Lektüre in «Nachrichten aus dem Weltdorf» in Umberto Ecos Buch Über Gott und die Welt. Ein Weltdorf auch hier: Eine beeindruckende, vielfältige Palette von Menschen besuchen Boracay: verschiedene Rassen (oder muss man nun politisch korrekt Ethnien sagen?), Kulturen, Religionen, soziale Schichten. Zudem leben hier die Negritos, die Ureinwohner mit ihrer fast schwarzen Haut und den gekrausten Haaren, sowie alteingesessene Filipinos, Zugezogene aus Manila, Cebu, Iloilo und anderen Städten, Ausländer aus Europa und Amerika. Touristen dann, aus der Schweiz, Deutschland, Korea, Frankreich, Israel, den USA, Japan, Italien usw. Verschiedene Generationen trifft man, Säufer und Edelhippies, Abenteuertouristen und Pauschalreisende. Geisterglauben neben Jesus-Kult, traditionelle Handwerker und Discoleben, politische Ränkespiele, Grundstückspekulationen, Abfall- und Abwasserprobleme, Nationalismus und Rassismus, mafiaartige Intrigen unter Familienclans, Korruption, Machthunger, Inkompetenz, Parties und Fiestas usw., dazu Liebe, Heirat, Geburt und Tod. Oder so: Auf Boracay treffen sich informationssüchtige, erholungsbedürftige, neurotische und unerotische, gebildete und versoffene Weisse mit sinnlichen, «abergläubischen», tierhaften (ja!) Filipinos. Die Welt in einer Ecke geballt. Mikrokosmos.

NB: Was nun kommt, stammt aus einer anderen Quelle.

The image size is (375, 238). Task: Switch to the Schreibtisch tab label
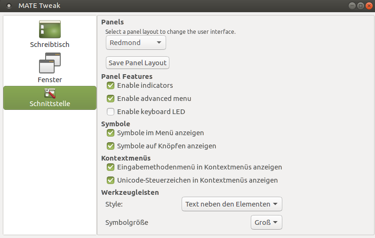(x=50, y=45)
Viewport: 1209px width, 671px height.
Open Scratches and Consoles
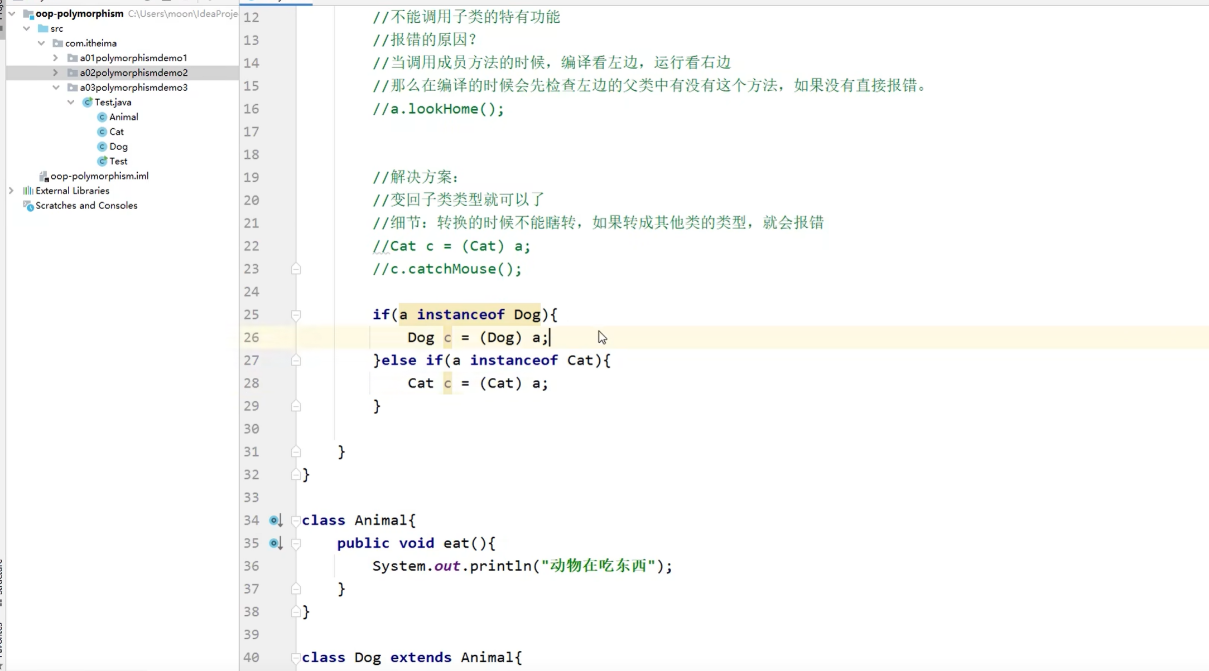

Boracay – die Insel ist nur 13 Hektaren gross, ein Mückenschiss auf der Weltkarte, ein Taubendreck auch auf der philippinischen Landkarte, so klein und doch auch wieder gross. Zu entdecken gibt es sehr viel ...

Ein Knabe spaziert mit seinem Freund vorbei, hört ein weiches, rhythmisches Sambalied von der Bar her, wo ich sitze, die Sonne steht schon niedrig, goldenes Licht überflutet die Insel, und der Kleine beginnt im Tanzschritt zu gehen, im Takt der Musik tänzelt er vorbei, schaut zurück, strahlt, tänzelt weiter und ist plötzlich weg. – Frauen mit ihren geflochtenen Körben auf dem Kopf, Kleider darin, manchmal ein buntes Gemisch von Knallkörpern (vor Neujahr), Hamburgern, Shorts, Tiger Balm. – Mitvierziger, braungebrannt, mit Kettchen und Ringen, aalglatt frisiert. Sie haben den «Magischen» drauf, reden gescheit, doch es geht vor allem ums Sich-Präsentieren. Beruflich arrivierte Späthippies der Achtziger. – Werner präsentiert seine riesige deutsche Dogge. Er zeigt, wie der Hund dressiert ist, nämlich auf «Heil-Hitler», dabei kusche er.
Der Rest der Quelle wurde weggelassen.